«Se puede dudar de la disposición del hombre, pero no de los planes de Dios, que se cumplirán oportunamente e importunamente, incluso en medio de los errores y las tinieblas» (Palabra interior).
Es aconsejable vivir con una actitud de santa sobriedad. Esta sobriedad nos hace tomar conciencia de que el ser humano a menudo es débil e inconstante y de que, por lo general, no se conoce a sí mismo en lo más profundo de su inconsciente. Así, puede suceder que nosotros mismos u otras personas se encuentren en contradicción con la vida que realmente aspiran. San Pablo lo expresa con total claridad: «Querer el bien está a mi alcance, pero ponerlo por obra no. Porque no hago el bien que quiero, sino el mal que no quiero» (Rom 7,18b-19).
Por eso, la prudencia siempre exige tener en cuenta la debilidad humana y no lidiar con los demás ni con nosotros mismos como si fuéramos infalibles.
Con Dios es distinto.
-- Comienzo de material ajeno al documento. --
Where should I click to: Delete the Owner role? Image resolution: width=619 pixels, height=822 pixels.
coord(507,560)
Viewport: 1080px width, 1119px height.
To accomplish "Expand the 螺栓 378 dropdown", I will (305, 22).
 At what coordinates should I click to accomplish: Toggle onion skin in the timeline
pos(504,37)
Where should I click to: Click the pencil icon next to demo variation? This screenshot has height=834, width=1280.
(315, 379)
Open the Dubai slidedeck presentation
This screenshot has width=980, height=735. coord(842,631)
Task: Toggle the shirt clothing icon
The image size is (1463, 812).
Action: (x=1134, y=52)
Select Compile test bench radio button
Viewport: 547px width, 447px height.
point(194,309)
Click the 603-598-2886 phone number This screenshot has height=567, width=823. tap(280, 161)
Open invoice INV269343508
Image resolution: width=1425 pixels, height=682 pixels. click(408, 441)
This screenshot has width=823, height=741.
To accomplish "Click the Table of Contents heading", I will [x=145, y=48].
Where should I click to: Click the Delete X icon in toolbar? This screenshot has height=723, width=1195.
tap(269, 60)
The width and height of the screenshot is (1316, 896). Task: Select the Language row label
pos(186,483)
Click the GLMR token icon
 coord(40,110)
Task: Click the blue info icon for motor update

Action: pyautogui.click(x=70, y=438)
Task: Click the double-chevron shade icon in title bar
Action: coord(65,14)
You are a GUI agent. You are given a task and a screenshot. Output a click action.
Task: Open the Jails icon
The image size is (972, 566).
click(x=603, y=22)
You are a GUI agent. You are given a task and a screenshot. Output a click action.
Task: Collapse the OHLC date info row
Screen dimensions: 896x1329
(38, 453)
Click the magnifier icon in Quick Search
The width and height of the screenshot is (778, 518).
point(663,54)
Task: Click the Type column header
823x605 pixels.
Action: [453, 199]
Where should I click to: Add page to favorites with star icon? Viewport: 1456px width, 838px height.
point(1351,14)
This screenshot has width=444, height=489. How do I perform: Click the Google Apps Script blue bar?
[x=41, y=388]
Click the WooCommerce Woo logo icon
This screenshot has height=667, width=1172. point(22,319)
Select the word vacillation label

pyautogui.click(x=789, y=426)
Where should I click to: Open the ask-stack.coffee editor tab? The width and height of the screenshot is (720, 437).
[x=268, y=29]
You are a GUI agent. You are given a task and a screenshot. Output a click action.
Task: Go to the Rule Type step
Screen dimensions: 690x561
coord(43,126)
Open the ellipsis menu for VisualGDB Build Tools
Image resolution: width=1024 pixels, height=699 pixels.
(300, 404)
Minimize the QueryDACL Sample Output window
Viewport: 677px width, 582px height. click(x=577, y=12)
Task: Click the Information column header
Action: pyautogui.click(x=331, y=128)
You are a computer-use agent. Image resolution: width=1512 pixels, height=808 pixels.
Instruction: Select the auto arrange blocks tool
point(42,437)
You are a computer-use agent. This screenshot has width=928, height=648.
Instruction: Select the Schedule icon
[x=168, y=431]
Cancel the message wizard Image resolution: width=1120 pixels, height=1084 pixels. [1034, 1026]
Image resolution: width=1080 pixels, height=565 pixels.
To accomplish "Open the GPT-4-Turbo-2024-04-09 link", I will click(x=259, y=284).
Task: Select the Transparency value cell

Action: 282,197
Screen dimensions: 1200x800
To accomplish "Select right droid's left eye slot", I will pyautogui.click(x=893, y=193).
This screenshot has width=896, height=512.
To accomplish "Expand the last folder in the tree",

En Él «no hay cambio ni sombra de mudanza» (St 1,17). Dios no cambia sus planes de conducir a los hombres al puerto de la salvación. En su sabiduría, es capaz de valerse incluso de los errores y las tinieblas que quieren obstaculizar su proyecto salvífico. Esto también se aplica a los ataques de Satanás, que pretenden causar daño. Pero, a fin de cuentas, Dios los incluye en su plan de salvación y tienen que servir.
Así pues, la santa sobriedad nos enseña a tener confianza en las personas sin olvidar su falibilidad y a depositar toda nuestra confianza, sin límites, en Dios. De este modo, se crea un equilibrio y no idealizamos ni a otras personas ni a nosotros mismos. Al mismo tiempo, glorificamos a Dios con nuestra confianza ilimitada y Él puede incluirnos aún más en sus planes de salvación, como conscientes cooperadores suyos.